Infine, tra le “contravvenzioni concernenti la polizia dei costumi”, che tutelano il bene giuridico costituito dai principi fondamentali del pubblico buon costume, ce n’è una che comunque attiene al fattore religioso, in quanto punisce la bestemmia, ossia le “invettive o parole oltraggiose contro la Divinità”.
Il sistema si prospetta altamente problematico in tre diverse prospettive: la prima è quella che attiene alle ripercussioni derivanti dall’abolizione del principio della religione cattolica come religione dello Stato, la seconda che attiene alla individuazione del bene giuridico tutelato dalle norme penali, la terza che attiene alla compatibilità del sistema con i principi dell’art. 3 e dell’art. 8 c. 1° Cost., che esigono una eguaglianza di trattamento.
Per quanto riguarda la prima prospettiva la nozione di religione dello Stato, palesemente contrastante con il principio di laicità dello Stato, è comunque “scomparsa dall’ordinamento giuridico”, giacché l’art. 1 del Prto. Addizionale al Concordato del 1984 stabilisce che “si considera non più in vigore il principio, originariamente richiamato dai Patti Lateranensi, della religione cattolica come religione dello Stato italiano”.
La Cassazione prima, la Corte Costituzionale poi, hanno sostenuto che l’espressione religione dello Stato costituisce al giorno d’oggi “semplicemente il tramite linguistico per mezzo del quale, ora come allora, viene indicata la religione cattolica”. Di modo che la caduta del riferimento alla religione dello Stato non incide sulla oggettività giuridica del reato: oggetto, ben determinato, della tutela è la religione cattolica.

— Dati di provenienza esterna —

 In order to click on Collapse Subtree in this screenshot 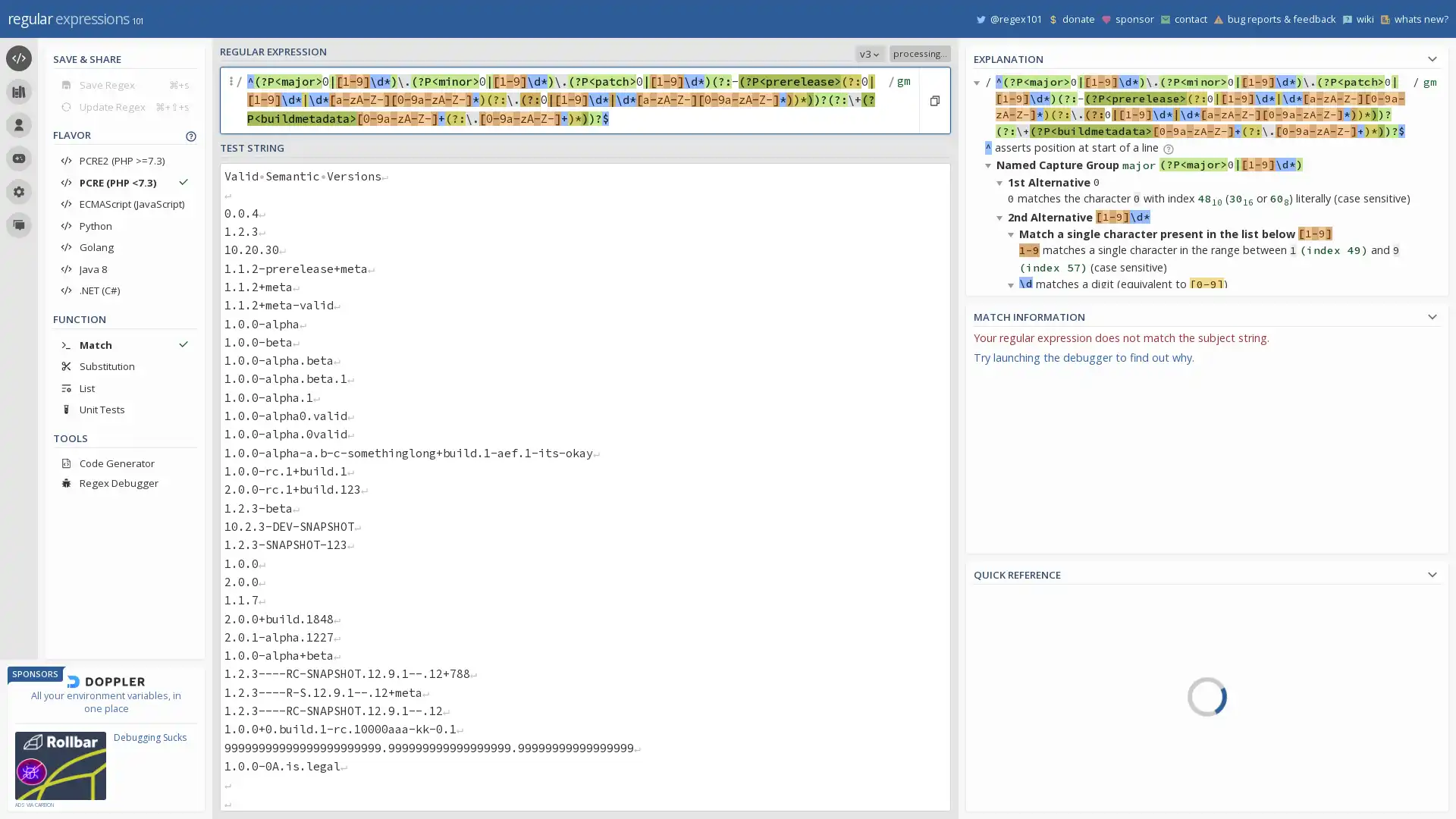, I will do `click(979, 82)`.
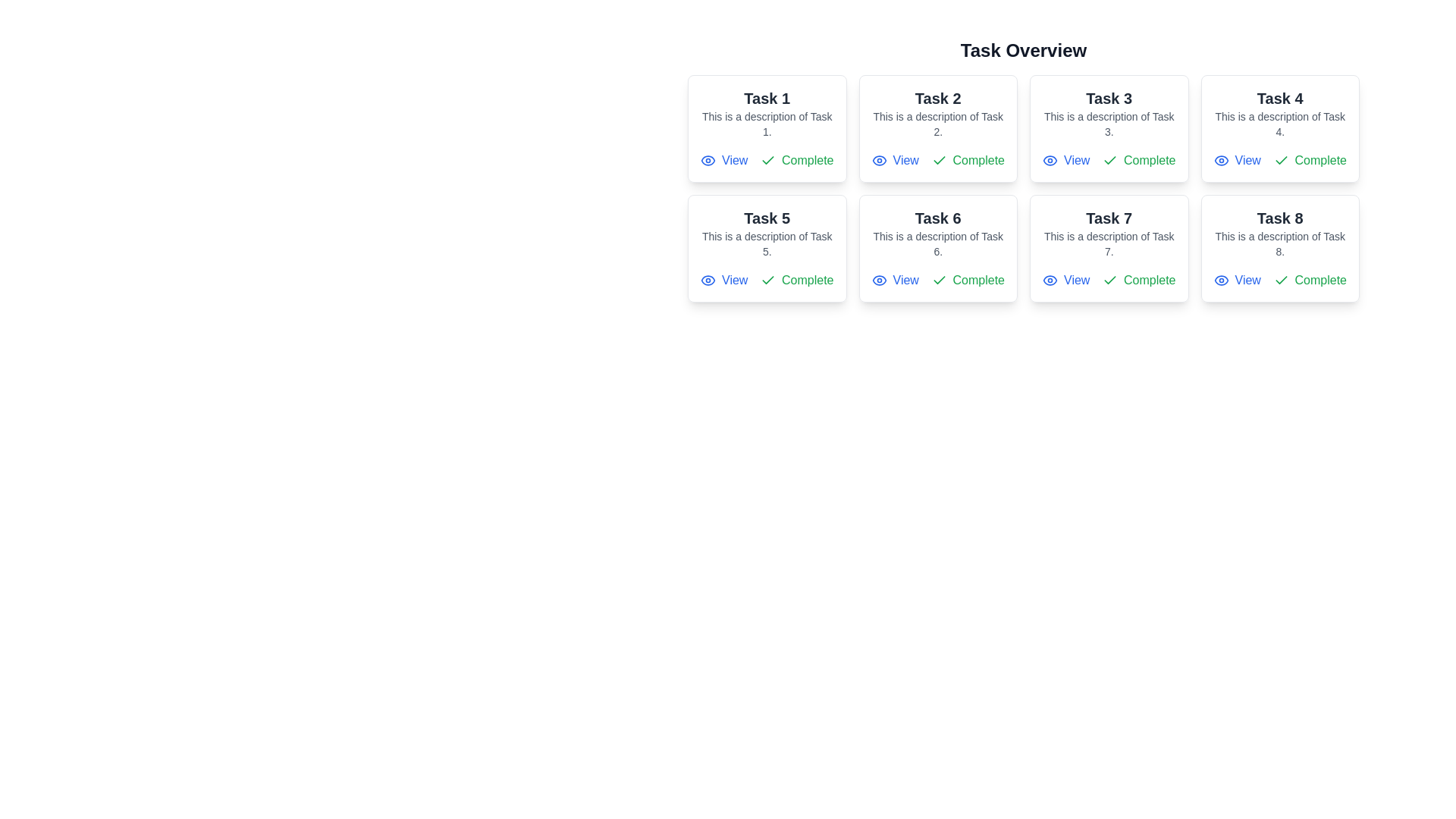 Image resolution: width=1456 pixels, height=819 pixels. I want to click on the blue eye icon button labeled 'View' located in the 'Task 1' card, so click(723, 161).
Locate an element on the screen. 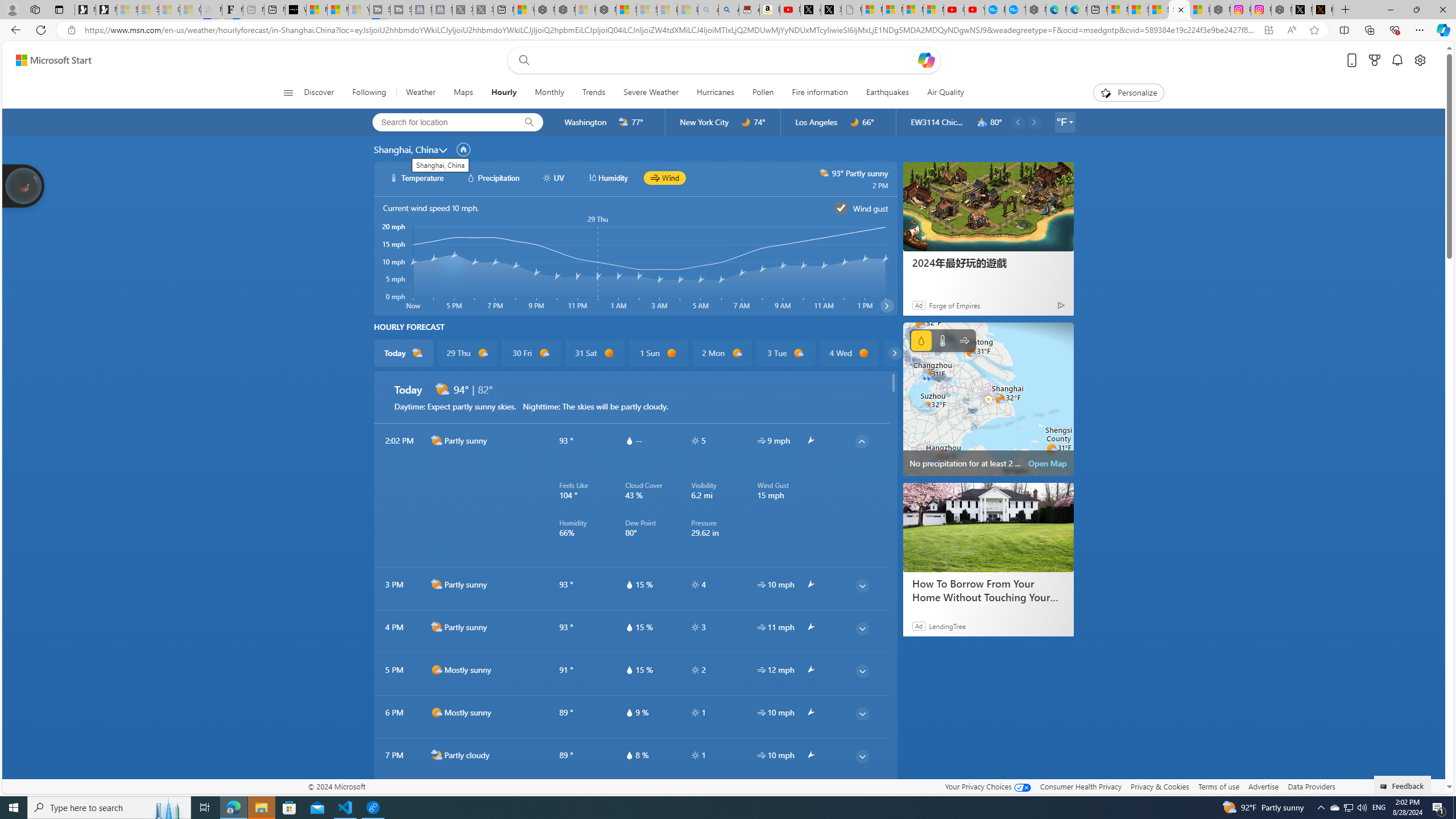  '2 Mon d1000' is located at coordinates (721, 353).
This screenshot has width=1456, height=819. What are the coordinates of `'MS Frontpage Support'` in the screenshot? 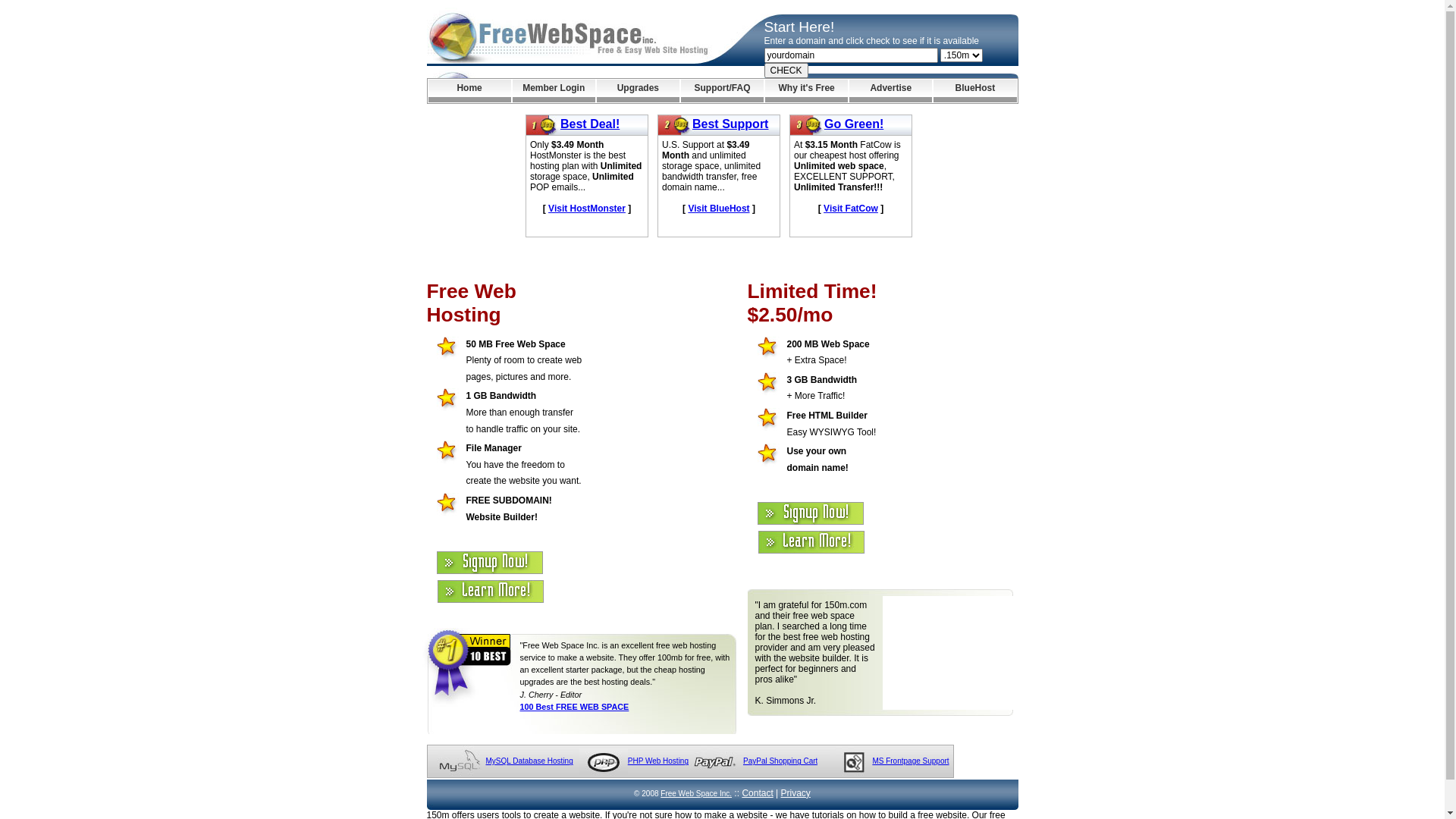 It's located at (872, 761).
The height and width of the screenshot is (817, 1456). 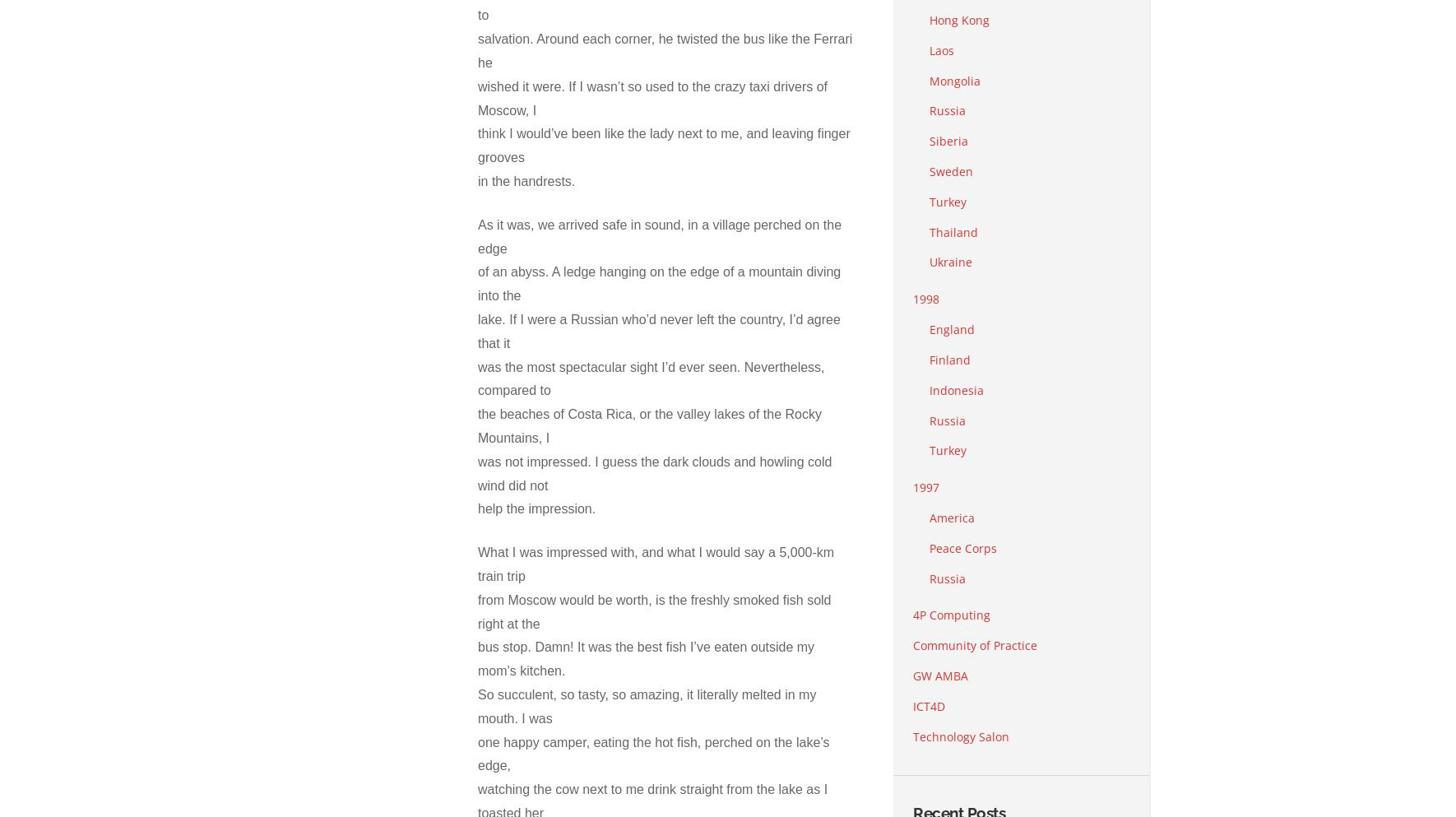 I want to click on 'As it was, we arrived safe in sound, in a village perched on the edge', so click(x=659, y=235).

Per quel che riguarda la seconda prospettiva problematica, ossia la individuazione del bene giuridico tutelato, va tenuto presente che si è avuto un deciso mutamento nel tempo: nell’esperienza giuridica fascista, il codice penale si preoccupa soprattutto di tutelare la religione in senso oggettivo, ossia come fatto istituzionalizzato.
Ecco allora che viene offerta una nuova visione del bene giuridico protetto: si tratterebbe del sentimento religioso in quanto base della libertà religiosa.
Giacché le offese alla sensibilità religiosa non sono tanto quelle che possono concretizzarsi nell’offesa percepita da una singola persona a causa di un vilipendio o di una bestemmia, bensì quelle astrattamente percepibili da un pubblico indeterminato.
È evidente che, in tali casi, invocare una tutela della sensibilità religiosa può equivalere a chiedere il ripristino di forme di censura che comprimerebbero la libertà di manifestazione del pensiero e la libertà dell’arte. Mentre è facile misurare l’entità dell’offesa arrecata ad un bene giuridico di tipo materiale, non lo è affatto misurare l’entità dell’offesa arrecata ad un valore ideale.
Questo spiega la ritrosia dei giudici a condannare per queste figure di reati, ed il numero sempre più esiguo dei procedimenti penali che, in questo campo, arrivano ad una sentenza.
Si può cioè ipotizzare che le offese ad un credo religioso possano produrre effetti negativi sulla personalità individuale degli aderenti a quel credo. Ma la difesa di questi aspetti della personalità umana non può passare attraverso la tutela di un valore ideale ed astratto qual è il sentimento religioso.
Per evitare che il diritto penale sia adoperato come arma di conservazione dei modelli di comportamento sociale consolidati contro ogni fatto che li mette duramente in questione, occorrerebbe sottomettere la tutela del sentimento religioso al criterio personalistico, dare cioè rilievo alle offese alla religione solo quando queste ledono un’esigenza umana così radicata ed essenziale che il danno prodotto possa compromettere lo sviluppo e la strutturazione della personalità.
Ma si tratta di verifiche tutt’altro che semplici e sicure.
Per quanto riguarda la terza prospettiva problematica, bisogna considerare che questi problemi di compatibilità si pongono a due livelli diversi, il primo in quanto vi è una figura di reato, quella del vilipendio c.d. generico previsto dall’art. 402, che tutela esclusivamente la religione cattolica. È palese, allora, la violazione del generale principio di eguaglianza sancito dall’art. 3 Cost. e del più specifico principio della eguale libertà delle confessioni religiose sancito dall’art. 8 c. 1° Cost.
Vi è poi l’ulteriore livello, costituito dal fatto che le figure di reato previste negli artt.da 403 a 405 sono previste anche in danno alle confessioni diverse dalla cattolica, ma in questi casi “a pena diminuita”. La Corte Costituzionale ha constatato che l’art. 404 “prevede una pena eccedente quella diminuita, comminata per il fatto previsto dall’art. 406”, e pertanto l’ha dichiarato incostituzionale per la parte eccedente.